I did not speak. I was bitter. I knew that many of the men of Earth were, in effect, the property of their women. It was not particularly their fault. They had been raised to be such. Rhetoric, conditioning and social controls kept them in their place. Only occasionally did they dream of the subverted biological hegemonies which were theirs by nature. One must own, in effect, or be owned. The women of Earth, in effect, owned their men. But the women of Earth were unhappy. Perhaps they wished, in some deep part of themselves, that it was they who were owned by the men.

"Is it your intention to return me to my Mistress?" I asked.

"Perhaps," she said.

I suddenly reared up, struggling, my shoulders some two or three inches above the surface of the couch.

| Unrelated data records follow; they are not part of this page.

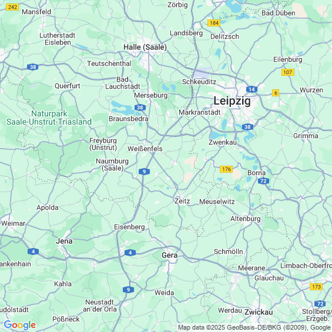Click the yellow 6 road shield near Wurzen
Image resolution: width=332 pixels, height=332 pixels.
tap(276, 93)
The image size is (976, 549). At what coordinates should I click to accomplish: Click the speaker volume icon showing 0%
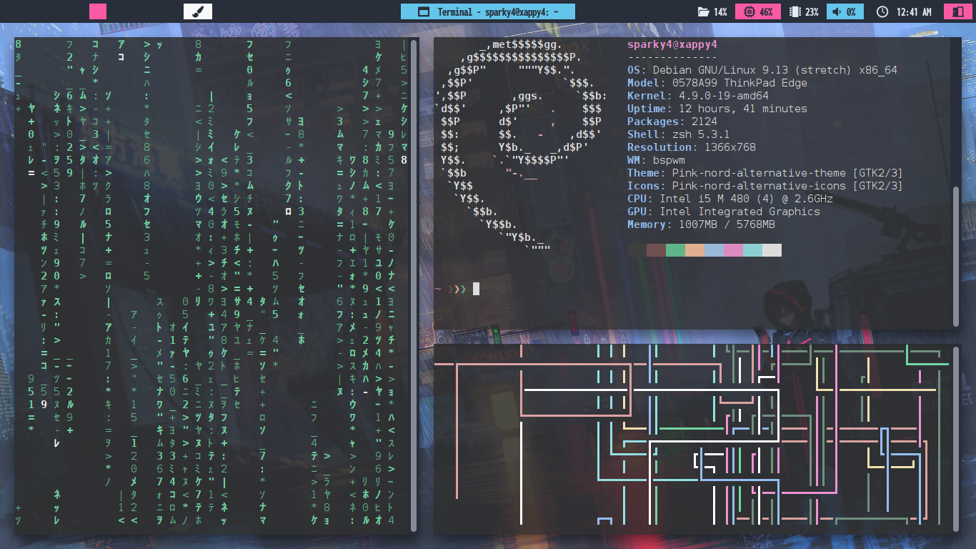pyautogui.click(x=836, y=12)
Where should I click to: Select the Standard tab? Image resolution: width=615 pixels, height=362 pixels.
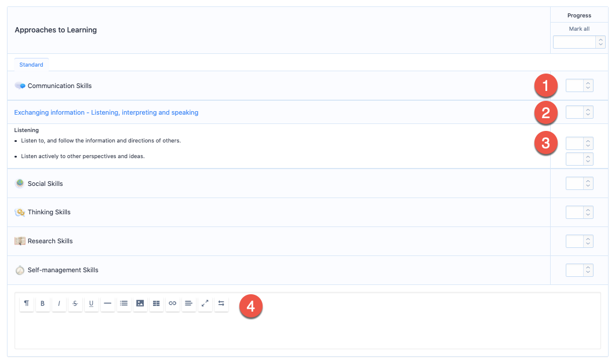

"Do not be afraid, Jason," she said. "I am only caressing you."

I struggled, futilely.

"You are helpless, Jason," she told rime. "The room may be in disrepair, but I assure you that the chains are new, and adequate. I have checked them."

I cried out with rage.

Again, I struggled, but was held helplessly and perfectly in the sturdy steel.

"What a chained larl you are!" she laughed. "How fortunate for me that your hands are not free. If they were free, I, though a free woman, could scarcely dare conjecture my fate!"

Again I struggled, and was again held helplessly and perfectly in the steel.

"Cease your struggles," she said, suddenly, angrily. "Or I will geld you."

I ceased my struggles.

"That is better," she said.

"What are you going to do with me?" I asked.

"Are you not slave enough to know?" she asked.

I looked at her, in fury.

"Do you think you can resist me?" she asked.

"No," I said. "I do not." No man, chained as I was, could resist any woman. And she was exciting, and beautiful.

She mounted me.

"Unchain me," I said. "Let me take you in my arms."

"I am not a fool," she said. "I will not be made a slave by any man."

"Aiii!" I cried.

"Thus," she laughed. "I, the Lady Melpomene of Vonda, take the silk slave of my enemy, the despicable Lady Florence of Vonda!"

I looked up at her, shuddering.

"It is only the beginning," she said to me.

She used me several times that night. It was only later that I realized that she, in spite of the fullness of her use of me, had never once kissed me. She did not wish to soil her lips by touching them to my body, that of a slave.